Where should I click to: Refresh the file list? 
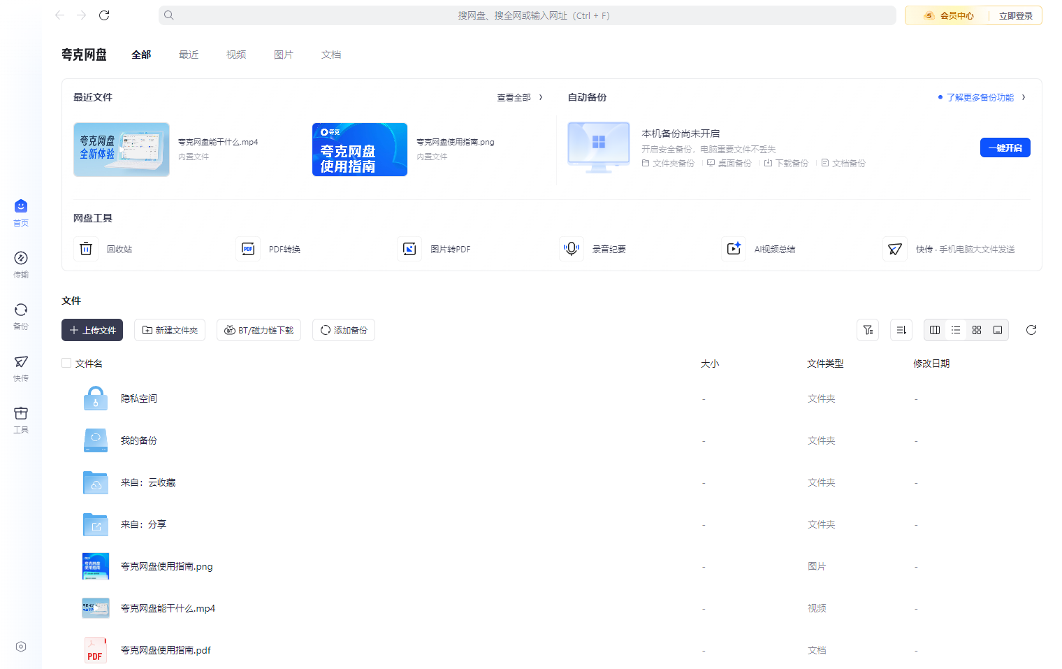point(1031,330)
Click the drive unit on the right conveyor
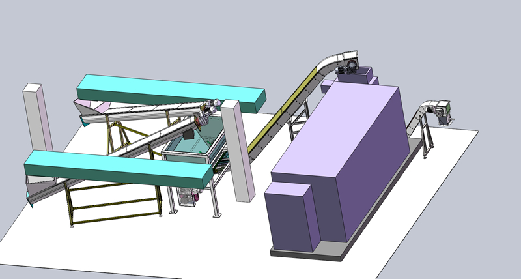Image resolution: width=521 pixels, height=279 pixels. click(444, 110)
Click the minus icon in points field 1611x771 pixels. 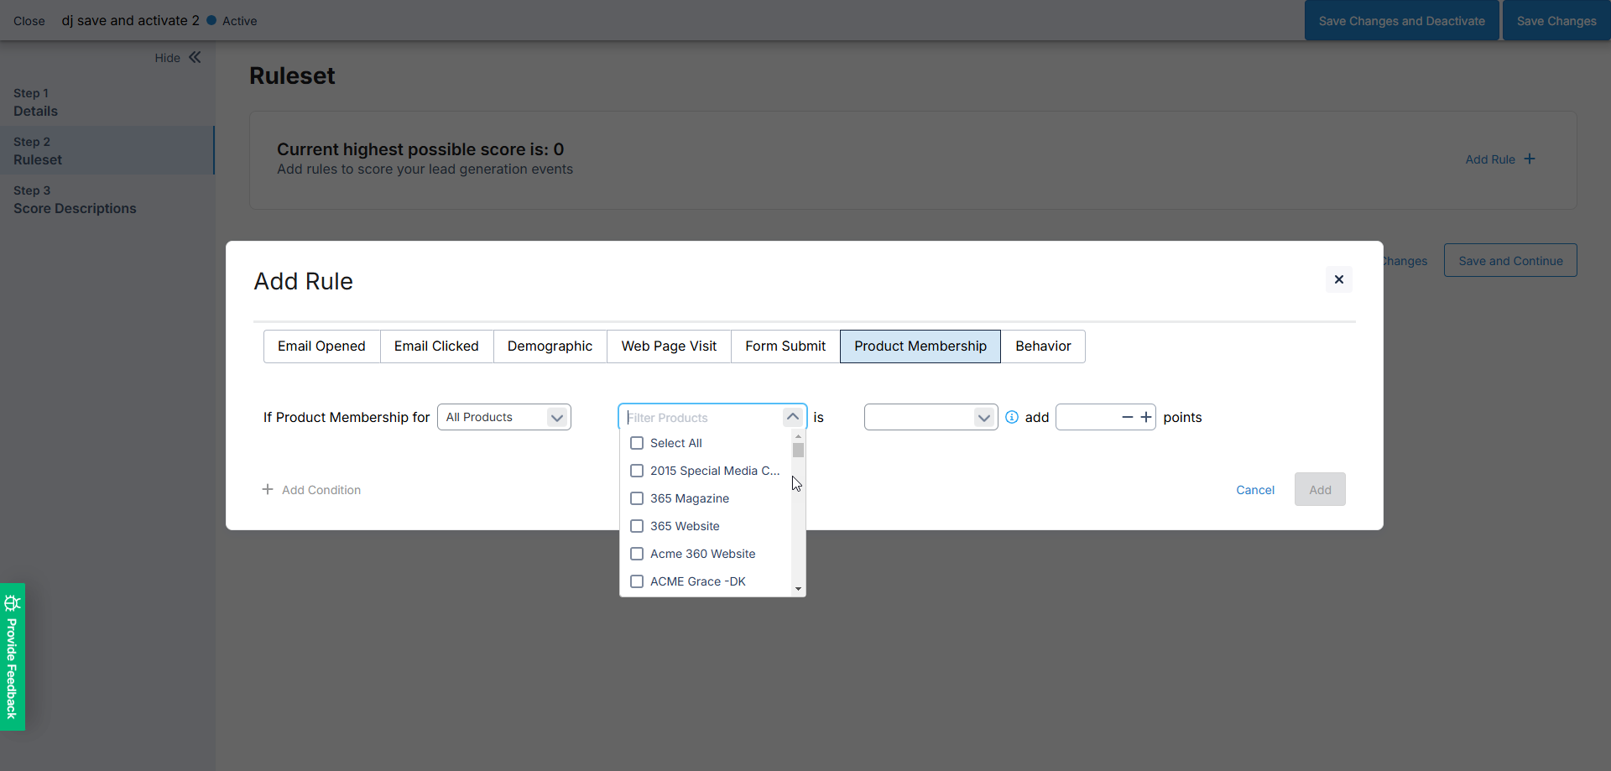click(1127, 417)
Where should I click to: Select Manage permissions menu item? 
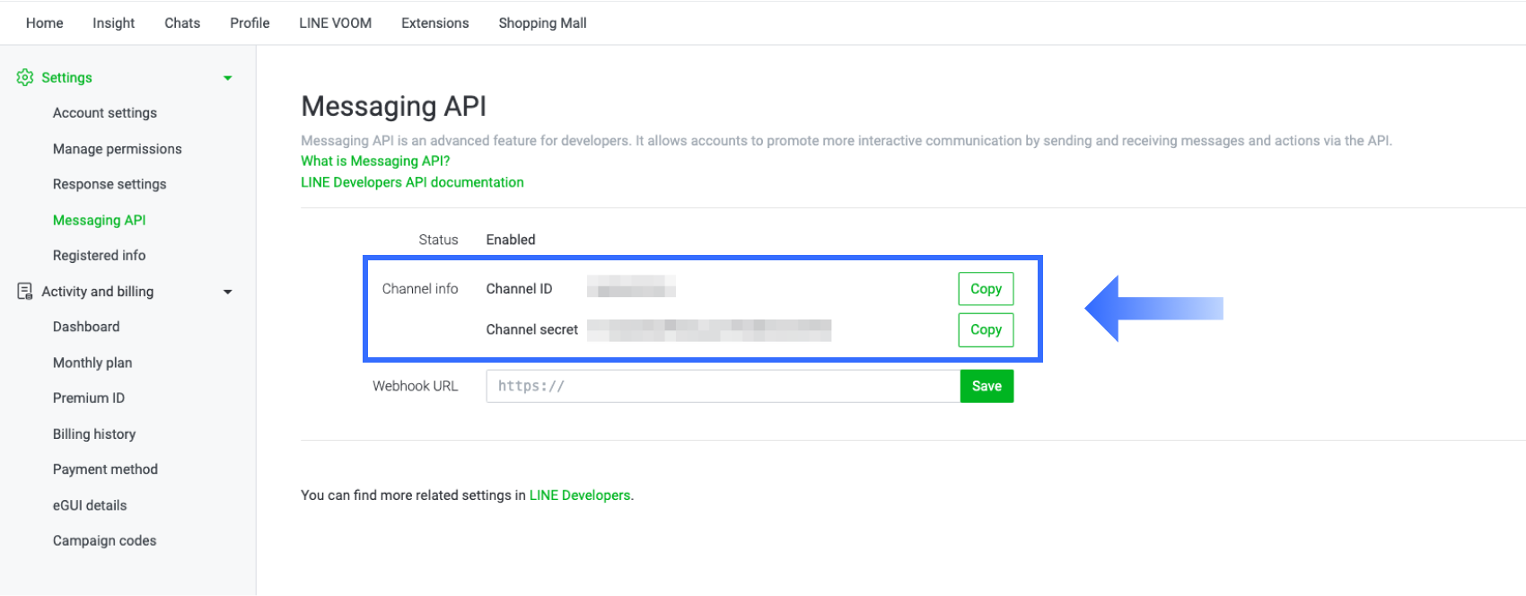coord(118,149)
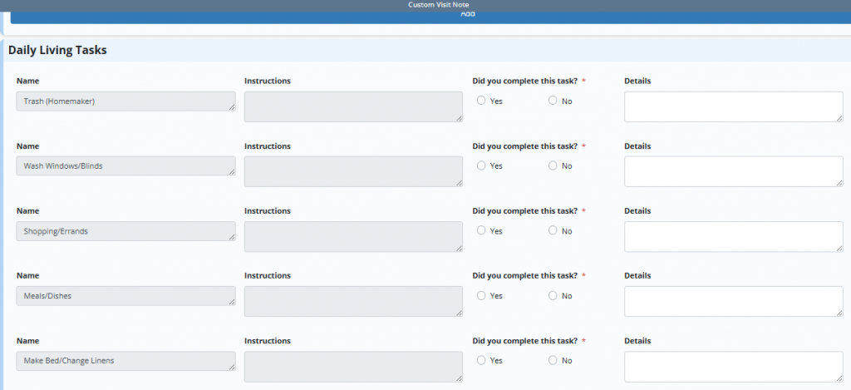Image resolution: width=851 pixels, height=390 pixels.
Task: Select Yes for Trash (Homemaker) task
Action: point(481,101)
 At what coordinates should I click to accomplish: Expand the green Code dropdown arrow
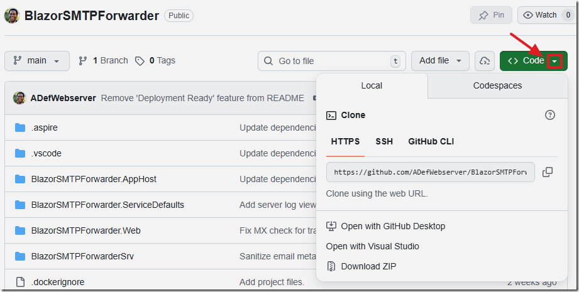point(554,61)
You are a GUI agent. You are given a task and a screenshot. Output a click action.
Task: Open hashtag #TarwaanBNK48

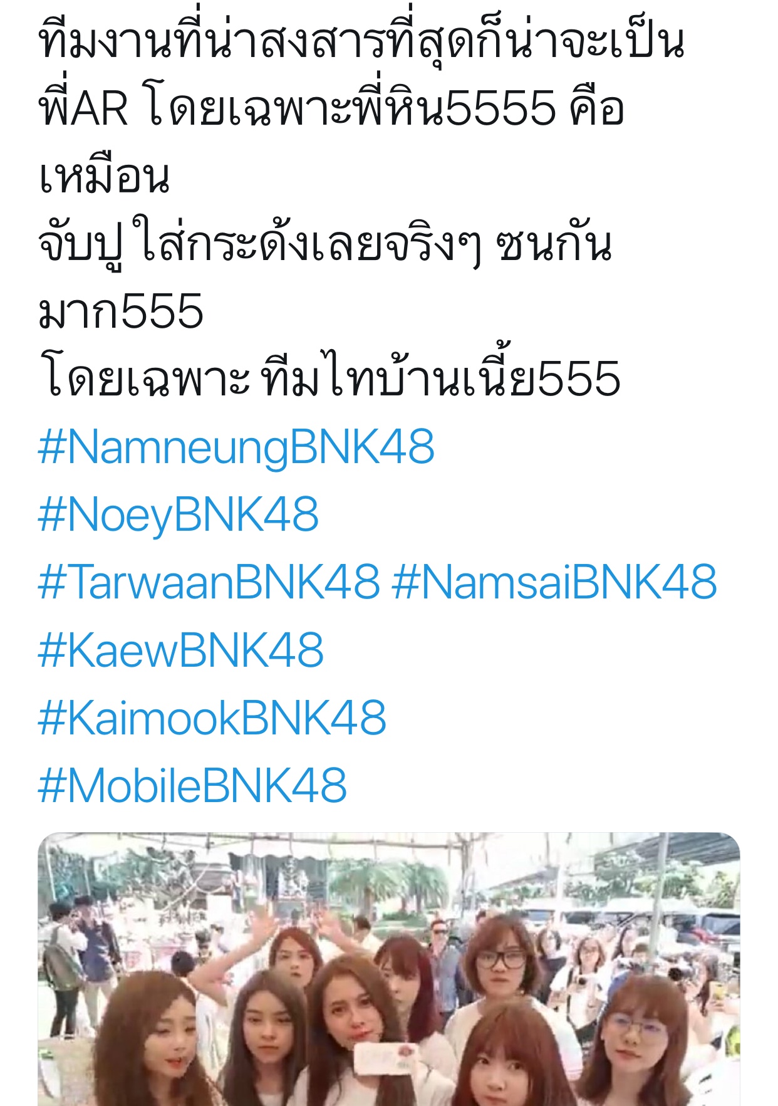(209, 582)
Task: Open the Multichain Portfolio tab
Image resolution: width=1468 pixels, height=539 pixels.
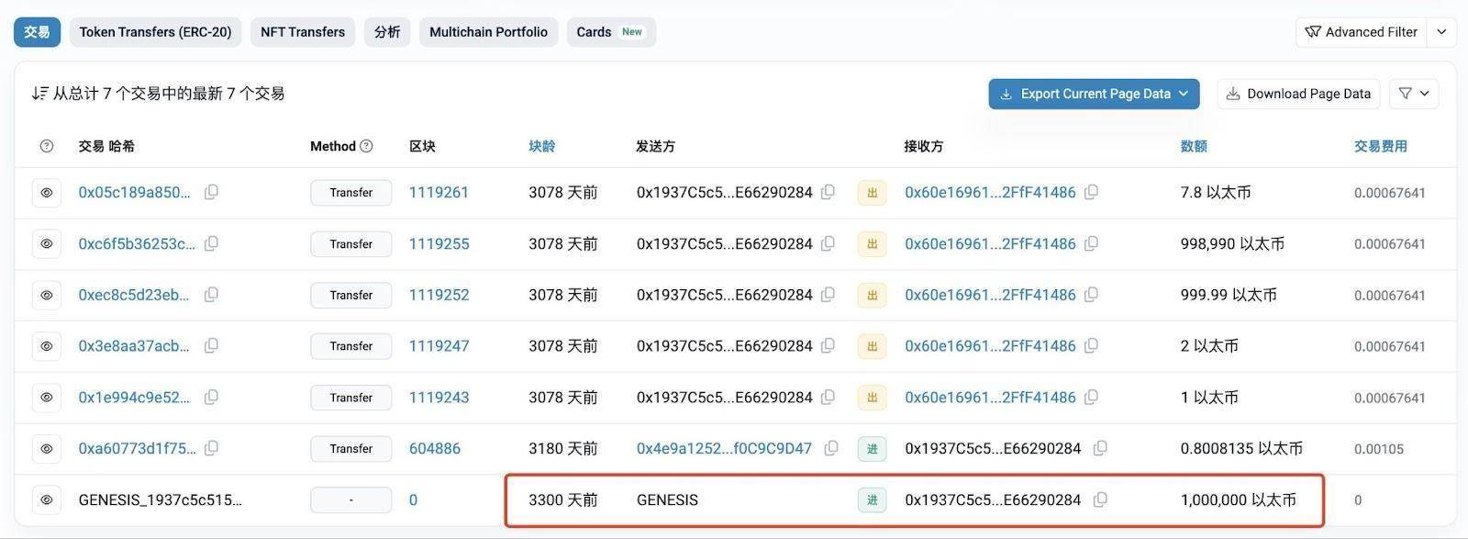Action: (x=488, y=32)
══════════
### [About this exercise]
Nothing but the lines from the one containing "At what coordinates" through the last line of the data should appear in the answer, copied exactly, with pictures excluded.

### [Exercise response]
 At what coordinates should I click to accomplish: Expand the green Code dropdown arrow
point(554,61)
You are a GUI agent. You are given a task and a screenshot. Output a click action.
Task: Open hashtag #TarwaanBNK48

(209, 582)
Task: Open the Multichain Portfolio tab
Image resolution: width=1468 pixels, height=539 pixels.
Action: (x=488, y=32)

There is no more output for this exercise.